Él sacudió la cabeza, mirando la cama fijamente. Mackenzie asintió, sabiendo que toda esa sangre iba a hacer muy difícil que encontraran alguna prueba. Hasta se puso de rodillas con las manos en el suelo, atisbando debajo de la cama para ver si había algo allí. No vio nada más que un par de zapatillas de andar por casa y un viejo álbum de fotos. Sacó el álbum y lo hojeó. Las primeras páginas mostraban una boda, desde el momento en que la novia descendía hasta el altar de una iglesia enorme hasta la feliz pareja cortando su pastel.

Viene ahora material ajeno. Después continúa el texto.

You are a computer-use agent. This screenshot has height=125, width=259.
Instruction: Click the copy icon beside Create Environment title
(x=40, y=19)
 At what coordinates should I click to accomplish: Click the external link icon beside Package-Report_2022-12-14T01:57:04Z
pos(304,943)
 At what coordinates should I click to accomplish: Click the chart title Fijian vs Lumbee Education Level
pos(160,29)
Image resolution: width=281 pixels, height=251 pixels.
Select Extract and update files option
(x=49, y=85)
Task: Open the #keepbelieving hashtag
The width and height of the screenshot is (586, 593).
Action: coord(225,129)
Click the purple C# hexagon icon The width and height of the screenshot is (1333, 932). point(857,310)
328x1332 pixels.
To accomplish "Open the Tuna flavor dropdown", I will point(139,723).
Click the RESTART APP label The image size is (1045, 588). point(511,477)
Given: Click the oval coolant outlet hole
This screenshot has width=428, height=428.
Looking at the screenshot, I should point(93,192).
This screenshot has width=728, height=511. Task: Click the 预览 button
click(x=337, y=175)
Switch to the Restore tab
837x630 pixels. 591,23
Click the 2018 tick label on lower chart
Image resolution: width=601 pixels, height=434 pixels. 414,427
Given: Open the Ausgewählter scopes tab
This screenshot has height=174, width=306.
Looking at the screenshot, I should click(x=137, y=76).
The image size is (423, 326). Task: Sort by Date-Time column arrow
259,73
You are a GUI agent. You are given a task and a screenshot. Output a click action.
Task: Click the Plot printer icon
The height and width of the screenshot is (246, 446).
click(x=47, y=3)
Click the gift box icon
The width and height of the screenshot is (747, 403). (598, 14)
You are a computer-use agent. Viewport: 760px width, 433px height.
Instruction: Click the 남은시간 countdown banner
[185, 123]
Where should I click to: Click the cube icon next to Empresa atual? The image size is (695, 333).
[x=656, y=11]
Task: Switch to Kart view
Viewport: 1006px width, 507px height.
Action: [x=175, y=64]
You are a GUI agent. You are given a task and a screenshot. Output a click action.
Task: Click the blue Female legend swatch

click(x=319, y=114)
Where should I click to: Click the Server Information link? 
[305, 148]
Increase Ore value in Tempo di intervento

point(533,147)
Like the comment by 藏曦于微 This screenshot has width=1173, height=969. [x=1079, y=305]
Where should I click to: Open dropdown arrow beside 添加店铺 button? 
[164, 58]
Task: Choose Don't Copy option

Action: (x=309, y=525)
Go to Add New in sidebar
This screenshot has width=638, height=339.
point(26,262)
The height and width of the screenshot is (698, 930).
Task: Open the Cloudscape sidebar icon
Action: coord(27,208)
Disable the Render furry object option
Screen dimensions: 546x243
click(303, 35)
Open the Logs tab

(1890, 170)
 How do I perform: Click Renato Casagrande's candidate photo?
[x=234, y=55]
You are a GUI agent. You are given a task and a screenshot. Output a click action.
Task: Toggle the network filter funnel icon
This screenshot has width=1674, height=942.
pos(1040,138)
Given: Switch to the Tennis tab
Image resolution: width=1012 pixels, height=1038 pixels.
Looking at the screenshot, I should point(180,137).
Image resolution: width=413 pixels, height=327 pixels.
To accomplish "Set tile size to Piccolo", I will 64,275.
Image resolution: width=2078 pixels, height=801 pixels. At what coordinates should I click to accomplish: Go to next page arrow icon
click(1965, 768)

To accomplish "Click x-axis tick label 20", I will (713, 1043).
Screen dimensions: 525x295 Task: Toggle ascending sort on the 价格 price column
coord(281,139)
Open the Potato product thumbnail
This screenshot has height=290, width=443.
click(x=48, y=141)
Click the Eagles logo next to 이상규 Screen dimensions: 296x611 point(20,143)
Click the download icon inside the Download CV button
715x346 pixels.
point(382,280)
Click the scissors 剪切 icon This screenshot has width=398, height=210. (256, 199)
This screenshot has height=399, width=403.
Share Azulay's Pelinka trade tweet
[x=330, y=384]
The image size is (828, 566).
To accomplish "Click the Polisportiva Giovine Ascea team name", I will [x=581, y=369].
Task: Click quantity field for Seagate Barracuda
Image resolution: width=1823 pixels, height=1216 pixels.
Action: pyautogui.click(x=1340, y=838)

Con el ceño fruncido, deslizó el álbum de vuelta a donde lo había encontrado. Entonces se giró hacia Dagney, que seguía de pie en la entrada al dormitorio, prácticamente dándole la espalda. “Dijiste que teníais archivos con fotos, ¿verdad?”

“Así es. Dame un segundo y te los puedo traer todos.” Respondió rápidamente con cierta sensación de urgencia, obviamente ansiosa por volver al piso de abajo.

Cuando Dagney ya se había ido, Harrison salió de nuevo al pasillo. Echó una ojeada al dormitorio y suspiró profundamente. “¿Alguna vez has visto una escena del crimen como esta?”

“No con tanta sangre,” respondió Mackenzie. “He visto algunas escenas escalofriantes, pero esta se lleva la palma en cuestión de la cantidad de sangre.”

Harrison parecía estar pensando intensamente en esto mientras Mackenzie salía de la habitación. Bajaron las escaleras juntos, entrando a la sala de estar en el momento que Dagney regresaba por la puerta principal. Se reunieron en la zona del bar que separaba la cocina de la sala de estar. Dagney colocó la carpeta sobre la barra y Mackenzie la abrió. De inmediato, la primera foto mostraba la misma cama de arriba, recubierta de sangre, solo que, en la foto, había dos cadáveres—los de un hombre y una mujer. El matrimonio Kurtz.

Ambos estaban vestidos con lo que Mackenzie asumió era su ropa de cama. El señor Kurtz (Josh, según los informes) llevaba puesta una camiseta y un par de calzoncillos. La señora Kurtz, (Julie), llevaba puesto un top de tirantes finos y unos pantalones mínimos de hacer ejercicio. Había una serie de fotografías, algunas de ellas tomadas tan cerca de los cadáveres que a Mackenzie se le encogió el alma unas cuantas veces. La foto del cuello rebanado de la señora Kurtz era especialmente morbosa.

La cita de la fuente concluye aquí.